■ Document excerpt:
######
Most of the reports were rife with falsehoods and errors. Most striking was the story aired by ABC’s Jonathan Karl who blatantly lied about his “exclusive” access to internal administration emails but, as it turned out, he not only did not have any emails, he unethically regurgitated false and damaging misrepresentations fed to him by Republicans in congress. And while he issued a vague note of regret for the phony attributions, he has yet to admit that his sources were partisans with an axe to grind. [NOTE: David Shuster appeared on CNN’s Reliable Sources this morning and smacked down GOP apologist Jennifer Rubin in grand fashion on this subject. Video below].

Ever since these stories emerged, Republicans have been spinning with feverish glee in the expectation that they might bring down this president that they hate with such vicious intensity. And as an added bonus, refocusing attention on manufactured melodramas allows them to avoid doing any actual work for the people they supposedly represent. The GOP House has voted 38 times to repeal ObamaCare, but not once for a jobs bill.

But a funny thing happened on the way to the witch hunt. Obama’s approval rating has risen 6 points since March in a new CNN poll. And majorities say that they believe Obama’s statements about Benghazi and the IRS. So despite the aggravated bluster of the right, Obama’s fortunes have been faring well.
######
■ Extracted entries:
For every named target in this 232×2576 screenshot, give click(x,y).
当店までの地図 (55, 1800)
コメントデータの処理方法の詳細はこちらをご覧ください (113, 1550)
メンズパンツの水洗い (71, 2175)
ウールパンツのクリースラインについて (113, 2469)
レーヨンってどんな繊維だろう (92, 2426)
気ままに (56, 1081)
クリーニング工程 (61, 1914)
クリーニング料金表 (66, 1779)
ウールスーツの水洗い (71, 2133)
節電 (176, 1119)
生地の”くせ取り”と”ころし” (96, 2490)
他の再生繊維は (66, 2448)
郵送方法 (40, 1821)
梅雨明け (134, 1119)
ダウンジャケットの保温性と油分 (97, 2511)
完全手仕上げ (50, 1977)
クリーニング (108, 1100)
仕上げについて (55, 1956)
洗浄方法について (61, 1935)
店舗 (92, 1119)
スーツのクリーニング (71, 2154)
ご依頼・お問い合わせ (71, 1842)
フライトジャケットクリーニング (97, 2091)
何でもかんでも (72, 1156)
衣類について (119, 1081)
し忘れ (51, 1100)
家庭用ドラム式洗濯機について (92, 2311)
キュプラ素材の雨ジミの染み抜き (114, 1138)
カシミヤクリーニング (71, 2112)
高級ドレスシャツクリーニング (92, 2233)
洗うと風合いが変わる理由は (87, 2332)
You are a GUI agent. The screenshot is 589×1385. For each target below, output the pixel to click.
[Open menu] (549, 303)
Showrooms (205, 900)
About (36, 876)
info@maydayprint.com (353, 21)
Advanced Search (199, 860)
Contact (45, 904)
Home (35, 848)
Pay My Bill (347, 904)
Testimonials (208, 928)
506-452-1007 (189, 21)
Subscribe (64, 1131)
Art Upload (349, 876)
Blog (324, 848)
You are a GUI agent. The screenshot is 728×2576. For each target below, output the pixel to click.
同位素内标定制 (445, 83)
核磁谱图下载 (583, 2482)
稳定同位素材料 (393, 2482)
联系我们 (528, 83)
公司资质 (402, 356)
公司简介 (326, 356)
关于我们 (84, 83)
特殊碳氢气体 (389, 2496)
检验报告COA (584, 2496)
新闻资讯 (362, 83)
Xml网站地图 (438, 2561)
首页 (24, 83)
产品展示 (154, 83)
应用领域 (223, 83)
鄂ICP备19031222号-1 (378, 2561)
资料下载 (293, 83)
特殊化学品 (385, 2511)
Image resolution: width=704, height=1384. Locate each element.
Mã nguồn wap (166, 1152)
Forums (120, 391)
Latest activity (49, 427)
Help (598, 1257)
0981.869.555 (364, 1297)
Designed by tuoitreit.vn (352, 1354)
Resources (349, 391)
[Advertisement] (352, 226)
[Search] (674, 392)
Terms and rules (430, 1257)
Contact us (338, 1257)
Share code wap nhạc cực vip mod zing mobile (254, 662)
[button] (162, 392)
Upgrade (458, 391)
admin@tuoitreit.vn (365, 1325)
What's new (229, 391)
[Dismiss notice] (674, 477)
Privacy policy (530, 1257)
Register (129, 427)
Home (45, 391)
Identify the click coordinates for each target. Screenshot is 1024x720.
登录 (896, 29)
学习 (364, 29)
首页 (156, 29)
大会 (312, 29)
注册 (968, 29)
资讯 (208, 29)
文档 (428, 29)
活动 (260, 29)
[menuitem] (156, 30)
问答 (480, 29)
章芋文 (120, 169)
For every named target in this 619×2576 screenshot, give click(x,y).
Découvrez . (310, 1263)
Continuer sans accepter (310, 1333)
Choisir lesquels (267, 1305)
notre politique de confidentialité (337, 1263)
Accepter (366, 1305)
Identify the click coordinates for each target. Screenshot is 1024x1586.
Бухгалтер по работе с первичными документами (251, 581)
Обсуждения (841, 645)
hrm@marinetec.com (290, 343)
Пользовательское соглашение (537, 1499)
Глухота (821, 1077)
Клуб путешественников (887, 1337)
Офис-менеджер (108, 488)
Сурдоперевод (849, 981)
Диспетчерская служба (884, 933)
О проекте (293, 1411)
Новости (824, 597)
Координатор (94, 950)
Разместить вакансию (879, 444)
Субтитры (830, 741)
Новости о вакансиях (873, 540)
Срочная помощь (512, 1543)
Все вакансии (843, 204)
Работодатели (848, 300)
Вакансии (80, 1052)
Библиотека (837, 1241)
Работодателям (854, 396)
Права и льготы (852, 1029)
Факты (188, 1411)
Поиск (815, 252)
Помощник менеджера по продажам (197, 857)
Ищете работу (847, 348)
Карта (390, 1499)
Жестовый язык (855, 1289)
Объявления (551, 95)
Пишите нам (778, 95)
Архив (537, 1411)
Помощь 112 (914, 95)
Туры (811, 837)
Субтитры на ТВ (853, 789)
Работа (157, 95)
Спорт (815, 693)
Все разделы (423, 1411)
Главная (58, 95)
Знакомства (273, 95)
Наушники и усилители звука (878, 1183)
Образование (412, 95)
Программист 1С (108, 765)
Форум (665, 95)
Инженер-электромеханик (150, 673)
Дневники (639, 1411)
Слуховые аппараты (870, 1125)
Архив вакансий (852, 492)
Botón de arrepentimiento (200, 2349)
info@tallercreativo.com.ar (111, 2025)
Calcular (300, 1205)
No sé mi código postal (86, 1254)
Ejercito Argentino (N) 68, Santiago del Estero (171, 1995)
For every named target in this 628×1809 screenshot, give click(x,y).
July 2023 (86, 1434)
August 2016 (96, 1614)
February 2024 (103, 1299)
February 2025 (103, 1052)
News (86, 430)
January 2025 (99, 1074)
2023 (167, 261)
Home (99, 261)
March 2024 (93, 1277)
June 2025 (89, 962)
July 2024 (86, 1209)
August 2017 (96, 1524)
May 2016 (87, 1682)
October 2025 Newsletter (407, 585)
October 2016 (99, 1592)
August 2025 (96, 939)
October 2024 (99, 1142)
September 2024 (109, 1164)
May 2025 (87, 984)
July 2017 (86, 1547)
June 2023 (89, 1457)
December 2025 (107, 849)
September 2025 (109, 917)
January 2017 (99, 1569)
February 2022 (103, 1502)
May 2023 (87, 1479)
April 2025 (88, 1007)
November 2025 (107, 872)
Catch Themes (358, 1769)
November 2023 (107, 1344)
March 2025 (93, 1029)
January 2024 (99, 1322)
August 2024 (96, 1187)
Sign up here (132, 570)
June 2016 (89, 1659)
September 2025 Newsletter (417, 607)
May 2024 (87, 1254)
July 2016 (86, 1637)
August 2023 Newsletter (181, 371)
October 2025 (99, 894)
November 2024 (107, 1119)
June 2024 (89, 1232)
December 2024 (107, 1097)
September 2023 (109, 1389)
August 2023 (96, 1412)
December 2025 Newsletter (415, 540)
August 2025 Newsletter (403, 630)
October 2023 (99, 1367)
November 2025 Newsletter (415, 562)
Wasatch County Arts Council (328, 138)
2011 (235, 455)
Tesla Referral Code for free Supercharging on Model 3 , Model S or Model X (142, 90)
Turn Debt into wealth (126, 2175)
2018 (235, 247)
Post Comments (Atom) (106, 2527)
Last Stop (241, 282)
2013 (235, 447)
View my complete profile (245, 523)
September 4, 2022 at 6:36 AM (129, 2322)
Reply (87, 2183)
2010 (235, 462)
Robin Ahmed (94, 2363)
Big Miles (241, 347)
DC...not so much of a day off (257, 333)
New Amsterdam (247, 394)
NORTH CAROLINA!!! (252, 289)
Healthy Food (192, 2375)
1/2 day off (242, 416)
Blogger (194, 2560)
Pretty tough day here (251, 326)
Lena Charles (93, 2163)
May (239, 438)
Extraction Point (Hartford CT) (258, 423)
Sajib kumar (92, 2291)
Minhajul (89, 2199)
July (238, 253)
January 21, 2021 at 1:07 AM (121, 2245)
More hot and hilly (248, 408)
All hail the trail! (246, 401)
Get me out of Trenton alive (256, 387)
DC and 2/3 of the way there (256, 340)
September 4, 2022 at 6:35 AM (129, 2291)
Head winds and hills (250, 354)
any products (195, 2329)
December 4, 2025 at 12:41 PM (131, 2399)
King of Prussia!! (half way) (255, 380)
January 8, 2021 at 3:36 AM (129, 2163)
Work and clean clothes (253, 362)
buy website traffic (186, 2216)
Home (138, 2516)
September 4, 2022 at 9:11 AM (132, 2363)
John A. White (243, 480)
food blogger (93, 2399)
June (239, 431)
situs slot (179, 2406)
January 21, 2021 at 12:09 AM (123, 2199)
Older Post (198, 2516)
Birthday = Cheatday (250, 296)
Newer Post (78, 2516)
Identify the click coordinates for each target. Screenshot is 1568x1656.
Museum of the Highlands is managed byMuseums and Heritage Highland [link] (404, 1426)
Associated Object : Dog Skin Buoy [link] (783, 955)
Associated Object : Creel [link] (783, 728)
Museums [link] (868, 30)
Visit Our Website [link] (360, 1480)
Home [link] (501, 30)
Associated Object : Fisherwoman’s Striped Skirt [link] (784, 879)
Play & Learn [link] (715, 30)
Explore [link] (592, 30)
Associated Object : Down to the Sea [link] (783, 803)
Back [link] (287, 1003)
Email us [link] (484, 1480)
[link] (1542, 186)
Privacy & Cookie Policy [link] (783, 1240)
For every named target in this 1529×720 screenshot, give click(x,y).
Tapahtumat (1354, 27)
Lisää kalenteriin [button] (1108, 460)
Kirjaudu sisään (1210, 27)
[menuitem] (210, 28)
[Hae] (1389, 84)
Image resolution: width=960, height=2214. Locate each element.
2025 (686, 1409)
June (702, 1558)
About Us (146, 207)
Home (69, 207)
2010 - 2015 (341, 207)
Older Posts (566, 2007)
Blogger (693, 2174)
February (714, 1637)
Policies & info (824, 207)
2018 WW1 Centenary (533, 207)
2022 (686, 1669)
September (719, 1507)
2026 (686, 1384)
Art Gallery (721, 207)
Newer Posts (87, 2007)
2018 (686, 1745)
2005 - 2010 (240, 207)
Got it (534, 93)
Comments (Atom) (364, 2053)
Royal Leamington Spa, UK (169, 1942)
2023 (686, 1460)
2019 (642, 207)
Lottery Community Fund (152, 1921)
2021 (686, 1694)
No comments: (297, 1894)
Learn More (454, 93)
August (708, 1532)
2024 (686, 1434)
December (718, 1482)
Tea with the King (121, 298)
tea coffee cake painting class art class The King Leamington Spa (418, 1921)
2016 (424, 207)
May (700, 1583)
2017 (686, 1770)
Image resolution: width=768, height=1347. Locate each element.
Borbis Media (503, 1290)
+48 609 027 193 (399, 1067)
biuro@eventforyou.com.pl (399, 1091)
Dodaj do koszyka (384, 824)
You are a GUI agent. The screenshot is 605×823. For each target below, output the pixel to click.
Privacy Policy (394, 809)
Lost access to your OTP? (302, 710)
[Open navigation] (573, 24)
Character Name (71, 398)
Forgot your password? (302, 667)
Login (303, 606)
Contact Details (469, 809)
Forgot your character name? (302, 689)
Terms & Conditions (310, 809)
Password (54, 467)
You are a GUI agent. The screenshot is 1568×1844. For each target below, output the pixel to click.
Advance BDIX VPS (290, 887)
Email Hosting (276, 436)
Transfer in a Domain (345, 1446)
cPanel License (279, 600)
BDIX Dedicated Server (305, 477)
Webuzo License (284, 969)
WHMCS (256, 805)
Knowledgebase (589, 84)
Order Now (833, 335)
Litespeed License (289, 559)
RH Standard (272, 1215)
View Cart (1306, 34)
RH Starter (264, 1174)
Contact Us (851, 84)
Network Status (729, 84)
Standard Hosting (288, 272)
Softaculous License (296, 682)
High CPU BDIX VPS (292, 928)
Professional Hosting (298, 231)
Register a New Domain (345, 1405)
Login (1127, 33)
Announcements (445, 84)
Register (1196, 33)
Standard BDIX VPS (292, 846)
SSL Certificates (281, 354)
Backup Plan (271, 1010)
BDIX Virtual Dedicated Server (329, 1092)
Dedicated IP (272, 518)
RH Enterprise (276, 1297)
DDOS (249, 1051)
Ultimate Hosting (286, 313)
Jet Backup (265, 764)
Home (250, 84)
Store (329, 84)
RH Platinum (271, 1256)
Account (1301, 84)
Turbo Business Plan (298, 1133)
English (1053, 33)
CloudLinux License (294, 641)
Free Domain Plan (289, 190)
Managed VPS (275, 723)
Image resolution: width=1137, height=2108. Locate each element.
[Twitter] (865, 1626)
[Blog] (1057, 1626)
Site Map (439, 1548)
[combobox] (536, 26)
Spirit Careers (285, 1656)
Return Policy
######
■ What to do:
**A)** Copy out the stretch from "Most of the" through "subject. Video below]." in the commentary on Obama and the press, word for word.
**B)** Extend the commentary on Obama and the press, picking up right after its final sentence.

■ The responses:
**A)**
Most of the reports were rife with falsehoods and errors. Most striking was the story aired by ABC’s Jonathan Karl who blatantly lied about his “exclusive” access to internal administration emails but, as it turned out, he not only did not have any emails, he unethically regurgitated false and damaging misrepresentations fed to him by Republicans in congress. And while he issued a vague note of regret for the phony attributions, he has yet to admit that his sources were partisans with an axe to grind. [NOTE: David Shuster appeared on CNN’s Reliable Sources this morning and smacked down GOP apologist Jennifer Rubin in grand fashion on this subject. Video below].

**B)**
So how does Fox News react to a scenario wherein they have flung virtually all of the feces they could gather and none if it sticks to their target? Being Fox News they simply get dirtier and more insane as their desperation builds.

Ailes Limp Dictum

Each of the headlines in these stories were built from scratch to disparage the President. And each has not even a smidgen of truth.

The item asserting that Obama “Admits He’s A Socialist,” was wrenched from an article in the New York Times where the author offered his opinion that Obama longed to “go Bulworth.” That was a reference to the Warren Beatty movie where he played a senator who abandoned the pretenses of politicking and went out to say what he really thought, including some positive remarks about socialism. However, the author of the Times article never mentioned the socialism part of the story. He only meant to refer to the straight-talk that Beatty embraced. And more importantly, Obama never mentioned any of it. It was all the musings of the Times author. So there was no “admission” by Obama by any stretch of the imagination.

In the article from the Wall Street Journal, Kimberly Strassel presents her theory that Obama was secretly signalling to people way down the ladder from the White House, his desire that they target conservative non-profits seeking tax-exempt status. The method he used was to say things that he believed. How insidious. Strassel’s idiotic theory would mean that anything any public figure says is evidence of complicity if some other people he’s never met do something illegal or unethical connected to that opinion. For instance, George W. Bush would be guilty of homicide because he publicly stated his opinion that abortion is murder and then George Tiller, a doctor who provides abortions, was fatally shot at his church. See how easy that was?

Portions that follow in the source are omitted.